◆ **Passage**:

Missing docstring for create_elem_restriction. Check Documenter's build log for details.

LibCEED.create_elem_restriction_oriented — Function

create_elem_restriction_oriented(
    ceed::Ceed,
    nelem,
    elemsize,
    ncomp,
    compstride,
    lsize,
    offsets::AbstractArray{CeedInt},
    orients::AbstractArray{Bool},
    mtype::MemType=MEM_HOST,
    cmode::CopyMode=COPY_VALUES,
)

Create an oriented CeedElemRestriction.

Zero-based indexing

In the below notation, we are using 0-based indexing. libCEED expects the offset indices to be 0-based.

Arguments:

ceed: The Ceed object
nelem: Number of elements described in the offsets array
elemsize: Size (number of "nodes") per element
ncomp: Number of field components per interpolation node (1 for scalar fields)
compstride: Stride between components for the same L-vector "node". Data for node $i$, component $j$, element $k$ can be found in the L-vector at index offsets[i + k*elemsize] + j*compstride.

◆ **Recorded data**:
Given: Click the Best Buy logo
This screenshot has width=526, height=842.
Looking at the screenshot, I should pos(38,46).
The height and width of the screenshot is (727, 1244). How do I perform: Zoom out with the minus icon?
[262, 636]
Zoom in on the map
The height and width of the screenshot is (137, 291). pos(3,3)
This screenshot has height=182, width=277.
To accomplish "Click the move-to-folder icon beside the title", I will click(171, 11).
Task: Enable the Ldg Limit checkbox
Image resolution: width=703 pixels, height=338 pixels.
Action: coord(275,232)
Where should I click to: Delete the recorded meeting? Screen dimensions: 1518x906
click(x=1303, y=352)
---
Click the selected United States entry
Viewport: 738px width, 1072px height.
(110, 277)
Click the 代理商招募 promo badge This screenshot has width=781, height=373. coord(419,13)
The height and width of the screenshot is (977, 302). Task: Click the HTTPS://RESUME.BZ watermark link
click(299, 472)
--
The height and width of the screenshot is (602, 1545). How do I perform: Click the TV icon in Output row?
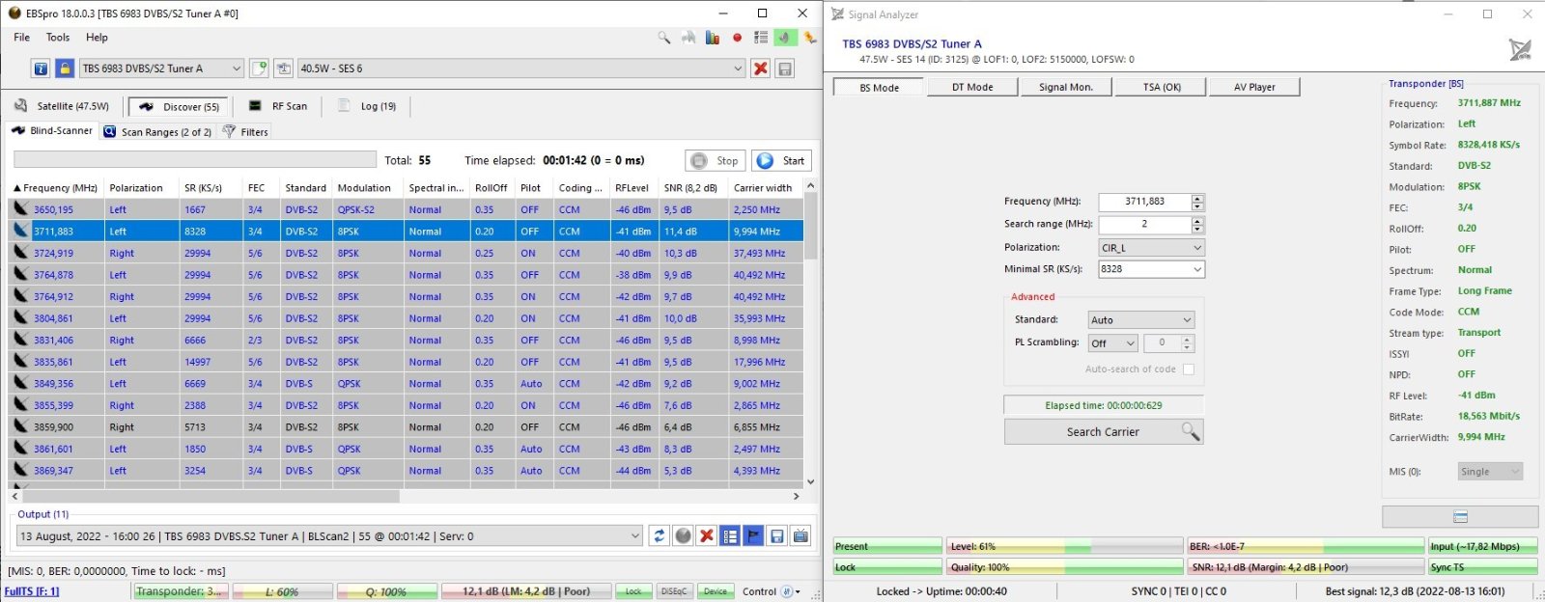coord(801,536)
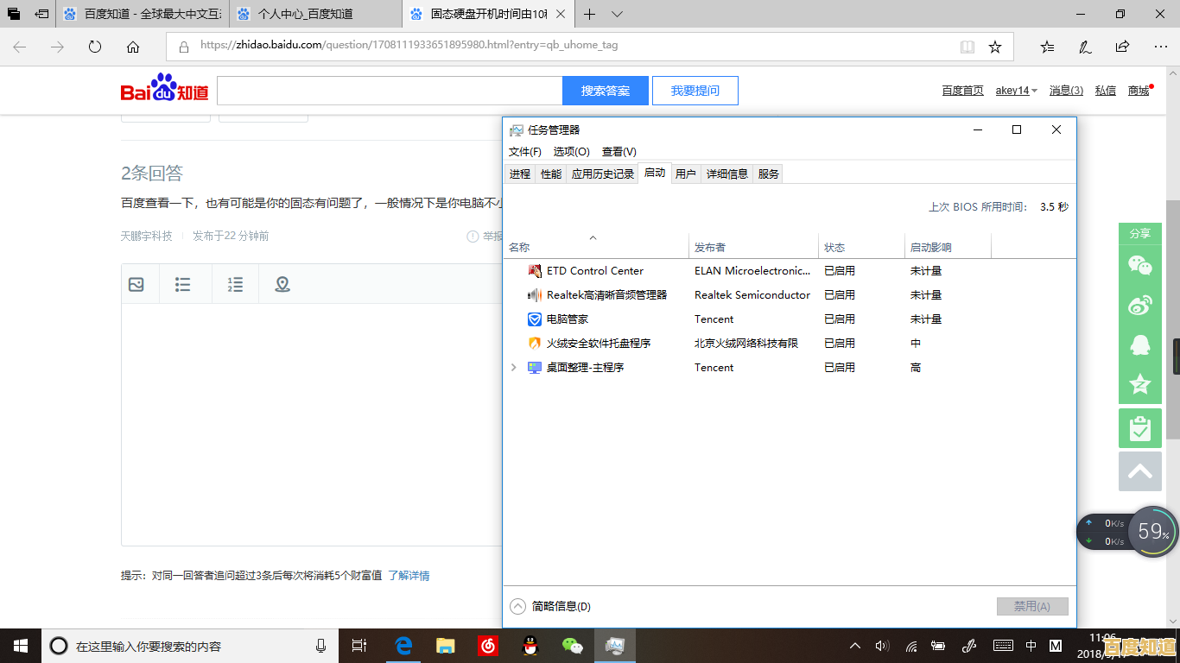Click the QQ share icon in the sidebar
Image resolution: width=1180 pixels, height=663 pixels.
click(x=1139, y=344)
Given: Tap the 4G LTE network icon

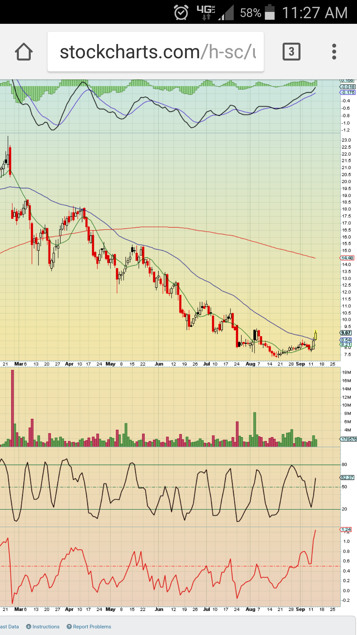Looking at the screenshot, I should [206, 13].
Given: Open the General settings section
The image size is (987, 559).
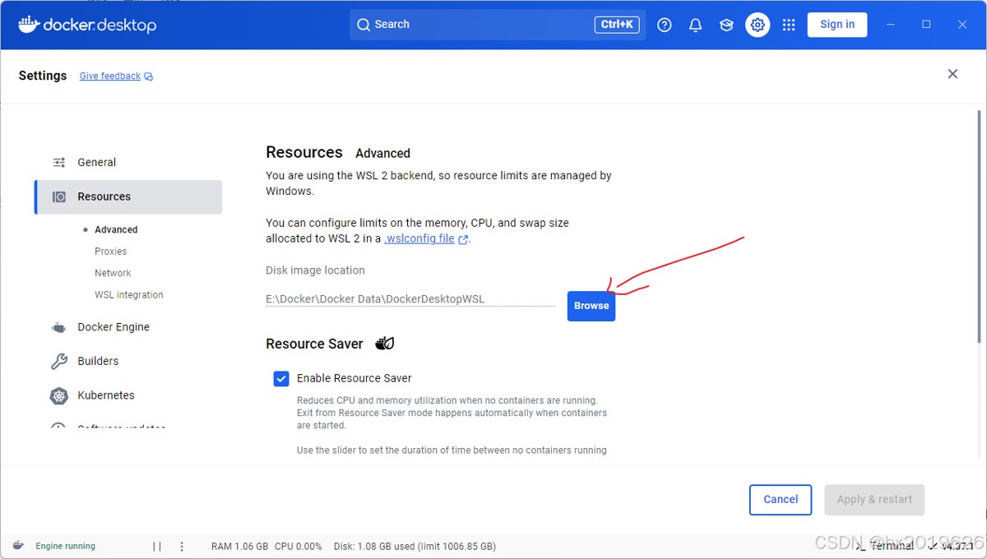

◆ **Your instructions**:
Reproduce the libCEED documentation passage above word for word, from "ceed: The Ceed" up to and including "for scalar fields)".

◆ **Final result**:
ceed: The Ceed object
nelem: Number of elements described in the offsets array
elemsize: Size (number of "nodes") per element
ncomp: Number of field components per interpolation node (1 for scalar fields)